Clearly what happened here is that CBS caved to its advertisers, who feared a boycott orchestrated not just by Matt Drudge and talk radio but by Ed Gillespie of the Republican National Committee, who got into the act last week. This was not only craven of CBS but short-sighted. Docudramas depend on juicy personal material. No one wants to watch one about the brilliant successes of the Strategic Defense Initiative.

CBS’ whopper was exceeded only by Drudge, who told Joe Scarborough on MSNBC that “if they went and did a Clinton story [that was critical] there would be just as much outrage.” Yo, Matt. Spare us. If the Fox network wants to air a docudrama about how terrible Bill and Hillary were (and it’s only a matter of time), do you really think it would be pulled because of pressure from advertisers? Do you think the next time some sleazy producer tries to make a quick buck with the 5,834th docudrama about the sins of the Kennedys that some liberal talk radio establishment will immediately materialize to smite it?

The coup de grace, Drudge reports, was when it was leaked that the Ronald Reagan character, played by James Brolin, referred to himself as “the anti-Christ.” We have no idea of the context of this comment, but it sure sounds like “Reagan” taking rueful note of his critics’ frenzied attacks upon him–in other words, a pro-Reagan indication of how insane some of criticism of the period turned out to be. Instead, it was deployed as red meat for evangelicals to feast on.

The other scenes that apparently stuck in the craw of the Reagan hero-worshippers and GOP political operatives who saw a way to rally their base were those that depicted tensions within the Reagan family and Nancy Reagan’s controlling personality. Imagine! A docudrama that actually reflects the headlines from the era! Anyone who was alive in the 1980s knows that the Reagan First Family was close to dysfunctional (as in, not speaking to each other for long periods) and that the First Lady plotted her husband’s schedule with the help of an astrologer and fired his chief of staff. That’s not spin; it’s fact. As Casey Stengel said, you can look it up.

So now we’re in a new media century. I shed no tears for “The Reagans,” which will not make me rush out and subscribe to Showtime. Unless you count “The Missiles of October,” there was no golden age of TV docudramas, which have always been the cheesiest meal on the media food chain. Primetime television is uncorruptible, because there has never been anything left to corrupt in the first place.

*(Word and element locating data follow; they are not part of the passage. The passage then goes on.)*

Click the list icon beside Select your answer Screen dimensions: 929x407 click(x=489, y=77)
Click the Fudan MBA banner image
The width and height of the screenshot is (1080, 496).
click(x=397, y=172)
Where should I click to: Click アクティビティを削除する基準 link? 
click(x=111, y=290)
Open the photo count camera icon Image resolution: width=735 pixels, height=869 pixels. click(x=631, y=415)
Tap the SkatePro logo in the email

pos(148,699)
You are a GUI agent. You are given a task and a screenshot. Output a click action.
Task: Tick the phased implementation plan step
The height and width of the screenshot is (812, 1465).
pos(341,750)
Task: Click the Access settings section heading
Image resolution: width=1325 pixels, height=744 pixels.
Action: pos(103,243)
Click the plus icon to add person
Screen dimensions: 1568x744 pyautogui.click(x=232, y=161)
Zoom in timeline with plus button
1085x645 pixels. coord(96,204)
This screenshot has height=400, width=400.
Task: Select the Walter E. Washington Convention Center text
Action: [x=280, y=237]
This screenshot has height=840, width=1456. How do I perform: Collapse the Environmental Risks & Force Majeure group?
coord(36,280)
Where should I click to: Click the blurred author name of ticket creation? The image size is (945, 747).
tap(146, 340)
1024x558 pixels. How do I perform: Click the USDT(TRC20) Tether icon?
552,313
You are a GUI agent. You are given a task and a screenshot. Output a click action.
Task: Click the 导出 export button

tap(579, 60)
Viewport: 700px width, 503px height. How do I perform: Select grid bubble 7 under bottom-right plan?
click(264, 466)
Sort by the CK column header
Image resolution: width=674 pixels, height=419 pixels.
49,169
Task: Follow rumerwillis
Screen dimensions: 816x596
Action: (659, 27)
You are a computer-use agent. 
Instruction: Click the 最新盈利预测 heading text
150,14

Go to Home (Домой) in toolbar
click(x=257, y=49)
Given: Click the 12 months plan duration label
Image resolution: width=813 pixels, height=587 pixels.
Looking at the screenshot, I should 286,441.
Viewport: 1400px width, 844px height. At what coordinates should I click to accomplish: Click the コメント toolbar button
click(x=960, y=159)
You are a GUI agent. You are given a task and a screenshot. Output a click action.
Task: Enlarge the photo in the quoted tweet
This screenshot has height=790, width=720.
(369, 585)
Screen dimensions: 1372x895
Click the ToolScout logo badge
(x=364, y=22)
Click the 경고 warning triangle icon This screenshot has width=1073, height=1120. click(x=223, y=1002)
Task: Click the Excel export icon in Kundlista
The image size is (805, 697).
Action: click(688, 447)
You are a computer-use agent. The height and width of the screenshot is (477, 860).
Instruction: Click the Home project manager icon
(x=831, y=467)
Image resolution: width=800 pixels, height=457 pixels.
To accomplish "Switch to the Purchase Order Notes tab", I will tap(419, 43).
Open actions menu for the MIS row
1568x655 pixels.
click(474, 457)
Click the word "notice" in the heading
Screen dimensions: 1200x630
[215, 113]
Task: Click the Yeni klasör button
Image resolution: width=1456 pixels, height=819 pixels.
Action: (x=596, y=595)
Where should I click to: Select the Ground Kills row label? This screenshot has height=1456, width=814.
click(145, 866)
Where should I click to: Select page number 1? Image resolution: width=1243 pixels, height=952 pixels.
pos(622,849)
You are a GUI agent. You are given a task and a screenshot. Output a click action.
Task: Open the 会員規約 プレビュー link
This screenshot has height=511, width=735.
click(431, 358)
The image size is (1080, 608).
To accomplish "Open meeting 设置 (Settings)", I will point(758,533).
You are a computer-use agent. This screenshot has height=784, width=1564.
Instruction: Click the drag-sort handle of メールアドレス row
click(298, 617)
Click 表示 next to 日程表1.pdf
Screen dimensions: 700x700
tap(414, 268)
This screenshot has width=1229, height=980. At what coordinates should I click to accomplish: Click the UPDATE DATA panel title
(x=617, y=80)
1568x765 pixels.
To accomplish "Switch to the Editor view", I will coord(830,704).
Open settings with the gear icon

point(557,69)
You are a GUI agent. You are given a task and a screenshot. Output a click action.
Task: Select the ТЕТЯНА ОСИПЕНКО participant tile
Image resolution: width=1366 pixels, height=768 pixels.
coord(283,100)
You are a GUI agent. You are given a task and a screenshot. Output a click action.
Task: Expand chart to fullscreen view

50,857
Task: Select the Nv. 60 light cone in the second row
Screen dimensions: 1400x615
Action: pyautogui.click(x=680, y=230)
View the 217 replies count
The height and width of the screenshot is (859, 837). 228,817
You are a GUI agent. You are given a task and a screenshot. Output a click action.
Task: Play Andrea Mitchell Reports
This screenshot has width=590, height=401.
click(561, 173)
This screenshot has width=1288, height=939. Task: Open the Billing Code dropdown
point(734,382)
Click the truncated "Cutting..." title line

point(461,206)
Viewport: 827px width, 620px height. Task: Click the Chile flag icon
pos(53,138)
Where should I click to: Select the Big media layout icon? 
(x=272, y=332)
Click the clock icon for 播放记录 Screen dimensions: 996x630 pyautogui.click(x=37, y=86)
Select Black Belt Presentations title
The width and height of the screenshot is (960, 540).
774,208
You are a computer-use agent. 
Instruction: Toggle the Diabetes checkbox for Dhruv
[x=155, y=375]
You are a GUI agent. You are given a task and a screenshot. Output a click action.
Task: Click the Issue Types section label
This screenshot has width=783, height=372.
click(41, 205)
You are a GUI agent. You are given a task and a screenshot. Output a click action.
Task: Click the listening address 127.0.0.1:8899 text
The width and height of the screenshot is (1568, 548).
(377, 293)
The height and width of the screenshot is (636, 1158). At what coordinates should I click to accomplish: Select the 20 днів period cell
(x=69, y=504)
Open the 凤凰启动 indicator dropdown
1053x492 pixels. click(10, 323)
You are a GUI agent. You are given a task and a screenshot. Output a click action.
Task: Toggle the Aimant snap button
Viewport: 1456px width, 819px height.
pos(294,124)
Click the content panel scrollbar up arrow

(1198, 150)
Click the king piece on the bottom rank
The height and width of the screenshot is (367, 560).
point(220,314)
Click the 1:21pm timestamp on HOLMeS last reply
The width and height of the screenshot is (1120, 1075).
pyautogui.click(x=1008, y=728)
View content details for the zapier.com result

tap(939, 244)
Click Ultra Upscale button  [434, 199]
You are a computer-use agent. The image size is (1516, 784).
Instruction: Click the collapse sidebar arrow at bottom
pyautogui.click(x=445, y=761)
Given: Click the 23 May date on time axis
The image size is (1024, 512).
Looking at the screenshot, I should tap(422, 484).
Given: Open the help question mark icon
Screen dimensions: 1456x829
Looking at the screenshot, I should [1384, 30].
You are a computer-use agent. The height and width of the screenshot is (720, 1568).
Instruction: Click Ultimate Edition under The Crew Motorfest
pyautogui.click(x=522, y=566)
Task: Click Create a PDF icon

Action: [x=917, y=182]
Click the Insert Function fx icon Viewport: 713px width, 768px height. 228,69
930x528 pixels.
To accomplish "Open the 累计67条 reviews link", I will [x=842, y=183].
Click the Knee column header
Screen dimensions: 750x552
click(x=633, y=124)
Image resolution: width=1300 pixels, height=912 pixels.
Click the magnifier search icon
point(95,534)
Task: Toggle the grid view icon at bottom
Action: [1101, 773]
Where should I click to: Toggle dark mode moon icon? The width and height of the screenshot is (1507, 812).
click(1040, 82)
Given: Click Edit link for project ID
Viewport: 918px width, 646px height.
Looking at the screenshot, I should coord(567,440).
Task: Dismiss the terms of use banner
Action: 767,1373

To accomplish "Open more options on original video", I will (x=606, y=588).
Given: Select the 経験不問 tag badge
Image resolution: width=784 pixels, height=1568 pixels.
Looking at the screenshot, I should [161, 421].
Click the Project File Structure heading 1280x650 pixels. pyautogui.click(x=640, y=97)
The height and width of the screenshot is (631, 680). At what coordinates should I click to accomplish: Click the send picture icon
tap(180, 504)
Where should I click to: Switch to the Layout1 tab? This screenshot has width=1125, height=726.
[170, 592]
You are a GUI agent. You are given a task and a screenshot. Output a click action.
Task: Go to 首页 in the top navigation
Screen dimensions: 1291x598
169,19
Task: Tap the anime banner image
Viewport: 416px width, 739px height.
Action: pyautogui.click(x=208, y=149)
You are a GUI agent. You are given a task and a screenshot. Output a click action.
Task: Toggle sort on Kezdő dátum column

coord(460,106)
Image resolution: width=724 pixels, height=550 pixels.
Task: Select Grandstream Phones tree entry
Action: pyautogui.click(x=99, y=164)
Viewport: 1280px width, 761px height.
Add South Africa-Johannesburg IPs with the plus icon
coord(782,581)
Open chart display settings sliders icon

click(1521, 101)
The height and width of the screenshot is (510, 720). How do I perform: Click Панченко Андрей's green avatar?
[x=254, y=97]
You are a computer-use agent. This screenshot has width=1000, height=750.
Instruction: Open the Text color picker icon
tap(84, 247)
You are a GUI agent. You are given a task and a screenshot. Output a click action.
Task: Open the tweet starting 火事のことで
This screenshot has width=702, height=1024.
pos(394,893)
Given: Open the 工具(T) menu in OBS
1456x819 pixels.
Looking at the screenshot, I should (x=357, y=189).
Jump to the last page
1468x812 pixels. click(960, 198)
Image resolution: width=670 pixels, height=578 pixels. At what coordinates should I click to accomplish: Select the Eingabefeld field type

But I’m glad for the artistic and historical advice now booming through the elephant echo chamber. It’s good to know that network docudramas are, forthwith, supposed to be “true,” unless, of course, the truth is somehow “offensive” to the myth, then we’ll take the myth, as long as the myth corresponds to the reigning politics of the moment.

One thing’s for sure: When they make “The Bush Dynasty” docudrama, that “Mission Accomplished” banner won’t be visible in the scene on the aircraft carrier.